The crystal structures of four active site‐directed thrombin inhibitors, 1–4, in a complex with human α‐thrombin have been determined and refined at up to 2.0 Å resolution using X‐ray crystallography. These compounds belong to a structurally novel family of inhibitors based on a 2,3‐disubstituted benzo[ b ]thiophene structure. Compared to traditional active‐site directed inhibitors, the X‐ray crystal structures of these complexes reveal a novel binding mode. Unexpectedly, the lipophilic benzo[ b ]thiophene nucleus of the inhibitor appears to bind in the S 1 specificity pocket.
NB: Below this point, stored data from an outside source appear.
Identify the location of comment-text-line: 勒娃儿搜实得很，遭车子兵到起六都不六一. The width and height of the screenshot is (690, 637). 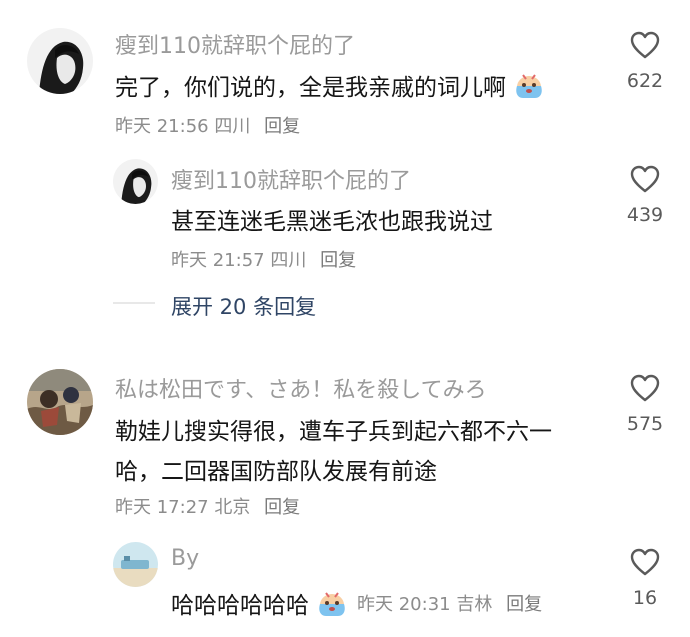
(334, 432).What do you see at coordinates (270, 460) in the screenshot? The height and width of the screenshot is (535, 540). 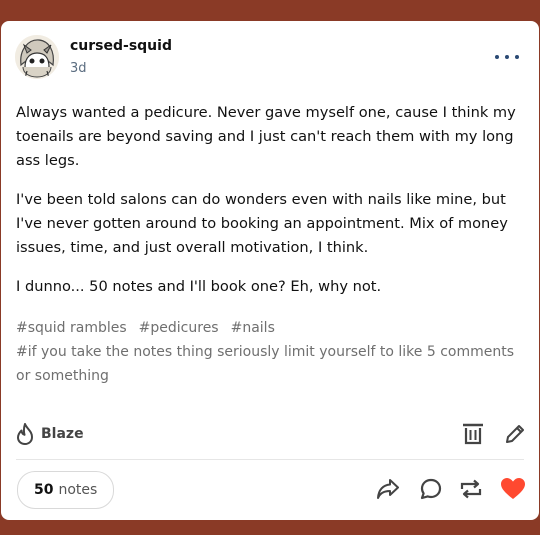 I see `divider` at bounding box center [270, 460].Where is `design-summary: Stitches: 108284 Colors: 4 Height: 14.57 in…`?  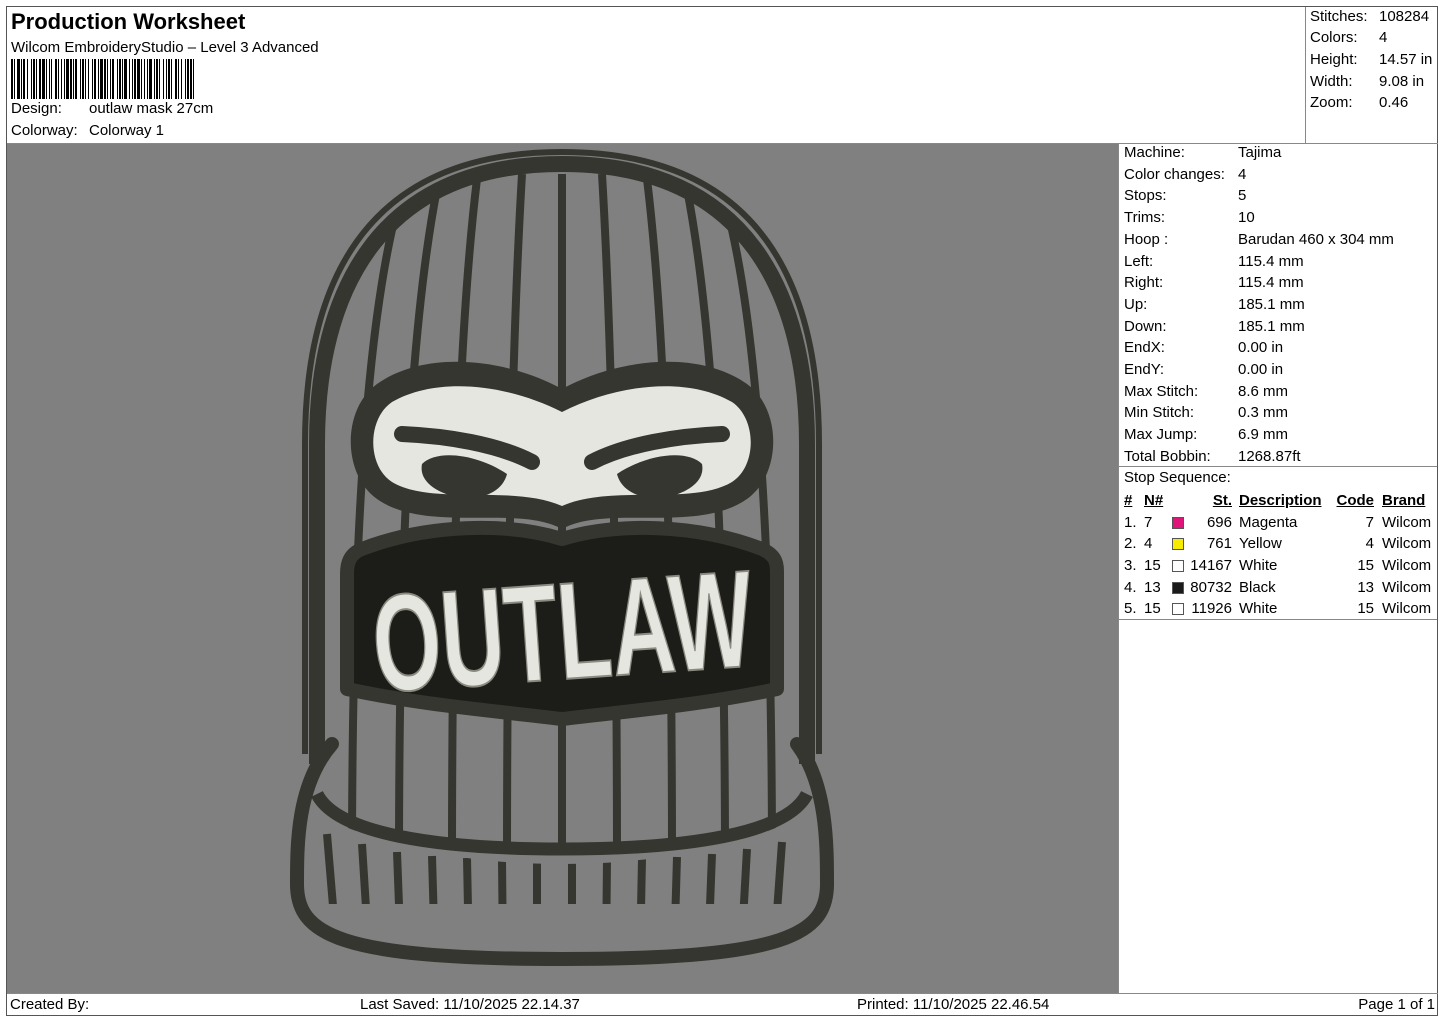 design-summary: Stitches: 108284 Colors: 4 Height: 14.57 in… is located at coordinates (1372, 75).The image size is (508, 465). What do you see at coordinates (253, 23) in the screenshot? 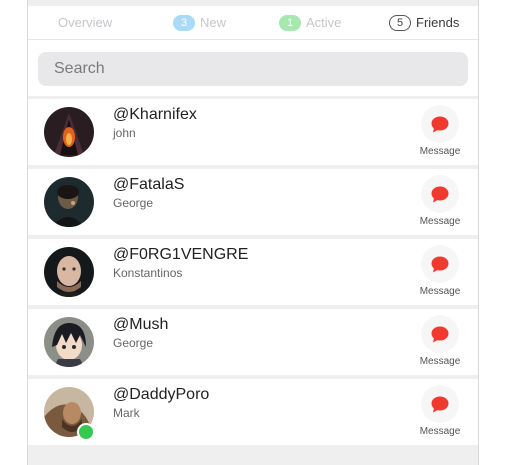
I see `tab-bar: Overview 3 New 1 Active 5 Friends` at bounding box center [253, 23].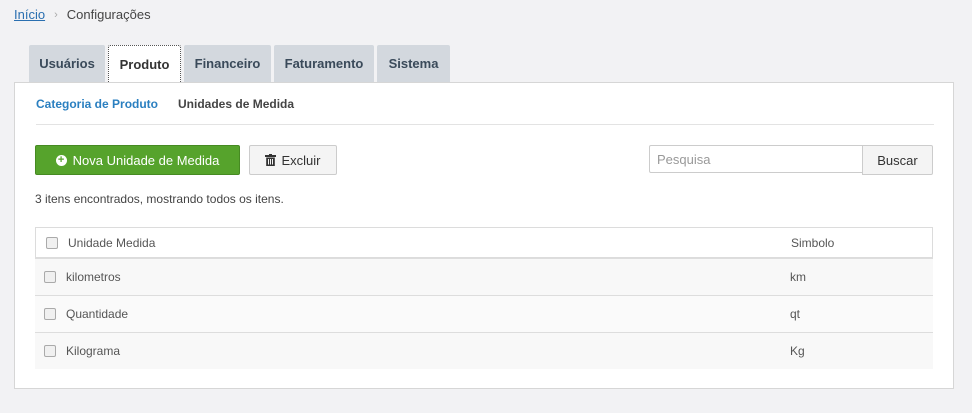 This screenshot has width=972, height=413. What do you see at coordinates (485, 104) in the screenshot?
I see `subtabs: Categoria de Produto Unidades de Medida` at bounding box center [485, 104].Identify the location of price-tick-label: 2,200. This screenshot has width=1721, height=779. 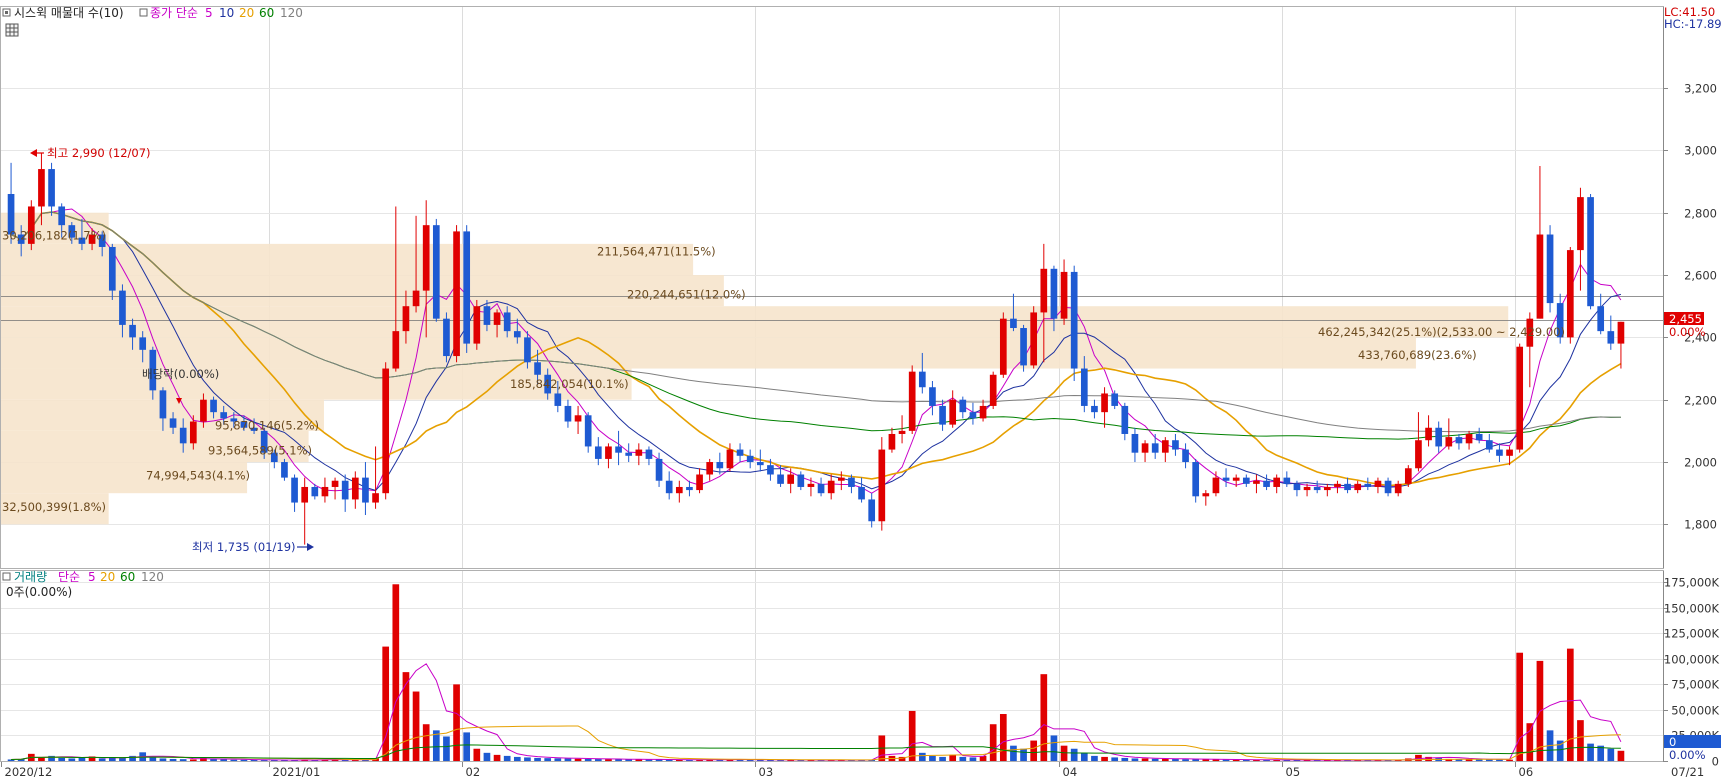
(1700, 401).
At the same time, the basic amine of the C‐3 side chain of the inhibitor interacts with the mostly hydrophobic proximal, S 2 , and distal, S 3 , binding sites. The second, basic amine side chain at C‐2 was found to point away from the active site, occupying a location between the S 1 and S' 1 sites. Together, the aromatic rings of the C‐2 and C‐3 side chains sandwich the indole ring of Trp60D contained in the thrombin S 2 insertion loop defined by the sequence “Tyr‐Pro‐Pro‐Trp.” [The thrombin residue numbering used in this study is equivalent to that reported for chymotrypsinogen (Hartley BS, Shotton DM, 1971, The enzymes , vol. 3. New York: Academic Press. pp 323–373).] In contrast to the binding mode of more classical thrombin inhibitors (D‐Phe‐Pro‐Arg‐H, NAPAP, Argatroban), this novel class of benzo[ b ]thiophene derivatives does not engage in hydrogen bond formation with Gly216 of the thrombin active site. A detailed analysis of the three‐dimensional structures not only provides a clearer understanding of the interaction of these agents with thrombin, but forms a foundation for rational structure‐based drug design. The use of the data from this study has led to the design of derivatives that are up to 2,900‐fold more potent than the screening hit 1.